Top of Information provided

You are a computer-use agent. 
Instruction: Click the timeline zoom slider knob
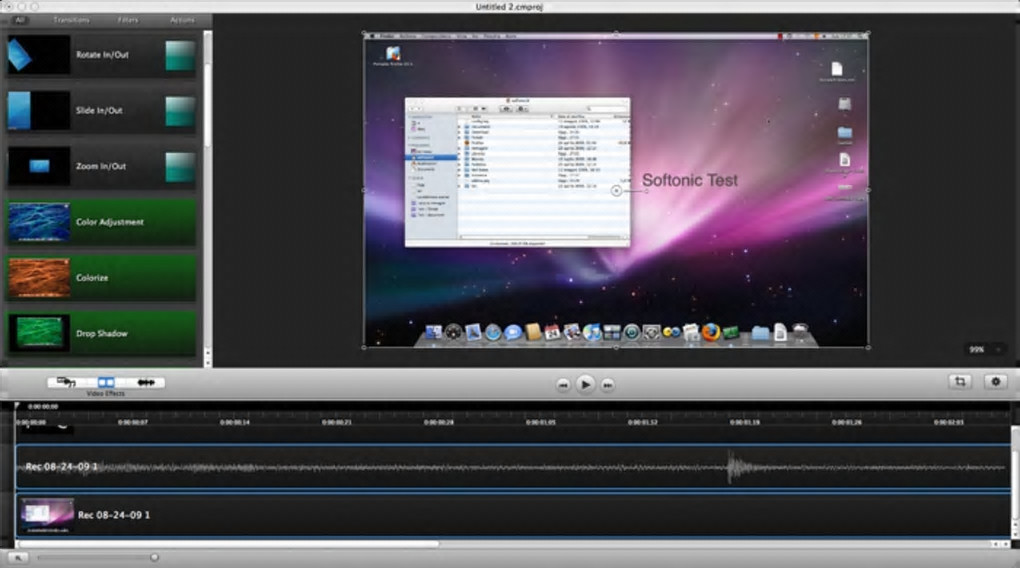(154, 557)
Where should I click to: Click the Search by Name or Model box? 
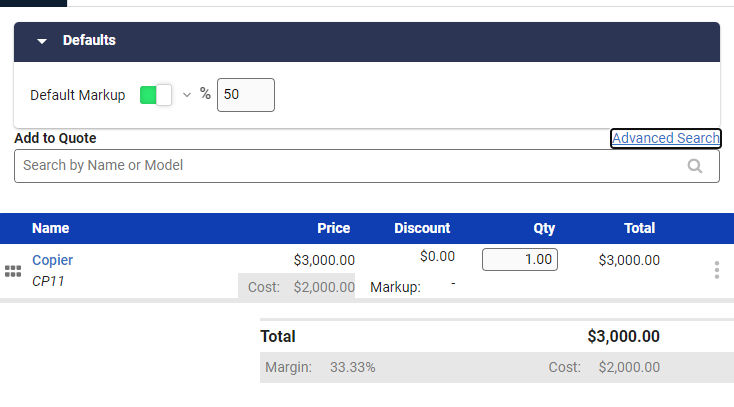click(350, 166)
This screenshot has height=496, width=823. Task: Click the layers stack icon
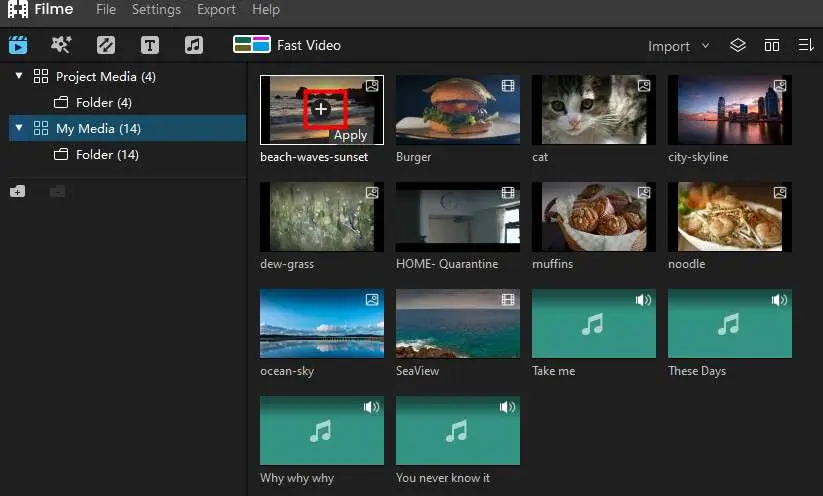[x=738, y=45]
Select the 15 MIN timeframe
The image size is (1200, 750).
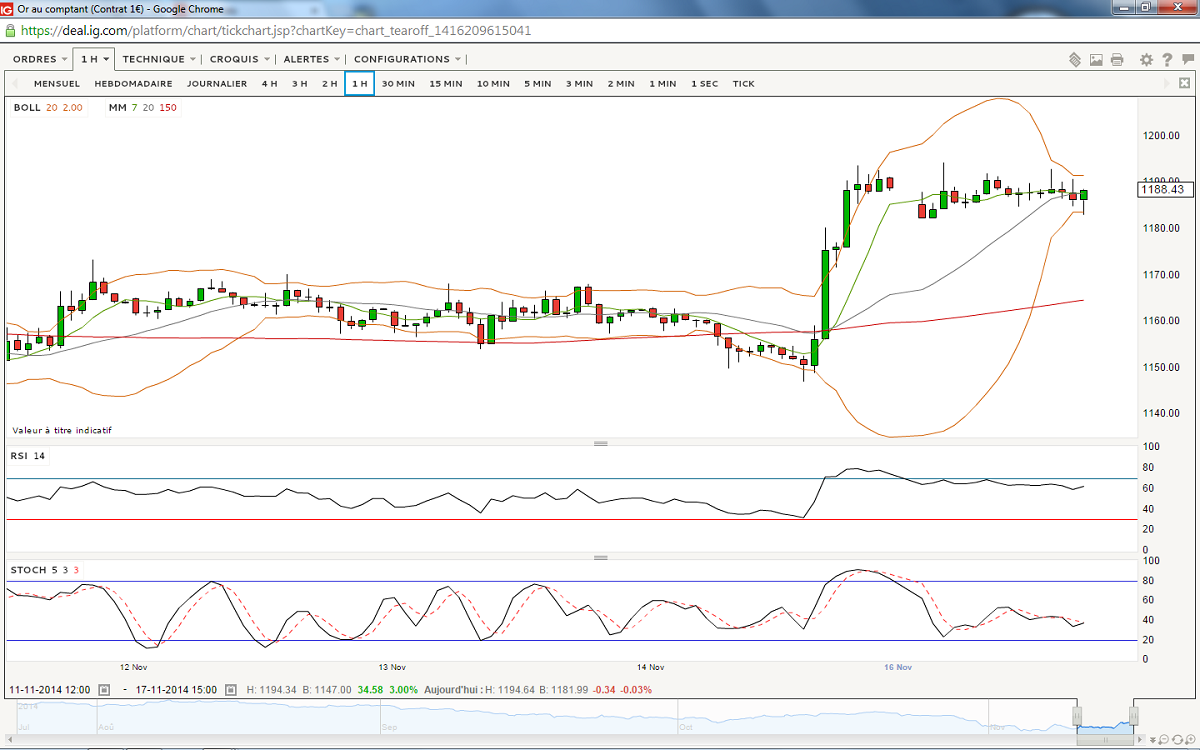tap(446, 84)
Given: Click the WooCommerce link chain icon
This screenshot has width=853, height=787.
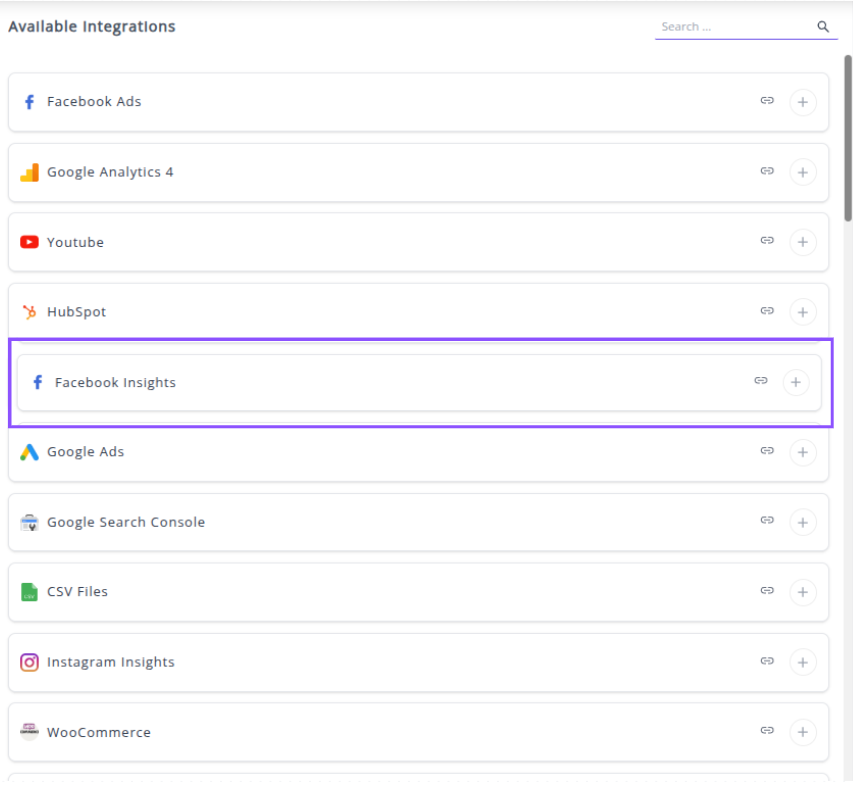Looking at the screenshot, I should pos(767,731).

Bottom of Information provided

> _Task goal_
Only the lines from the one containing "This screenshot has height=496, width=823." through the last line of the entries above should be copied, exactly as they are and without the pictures.

> _Written answer_
This screenshot has height=496, width=823. Task: Click the layers stack icon
[x=738, y=45]
Select the 15 MIN timeframe
The image size is (1200, 750).
tap(446, 84)
Given: Click the WooCommerce link chain icon
This screenshot has width=853, height=787.
Looking at the screenshot, I should pos(767,731).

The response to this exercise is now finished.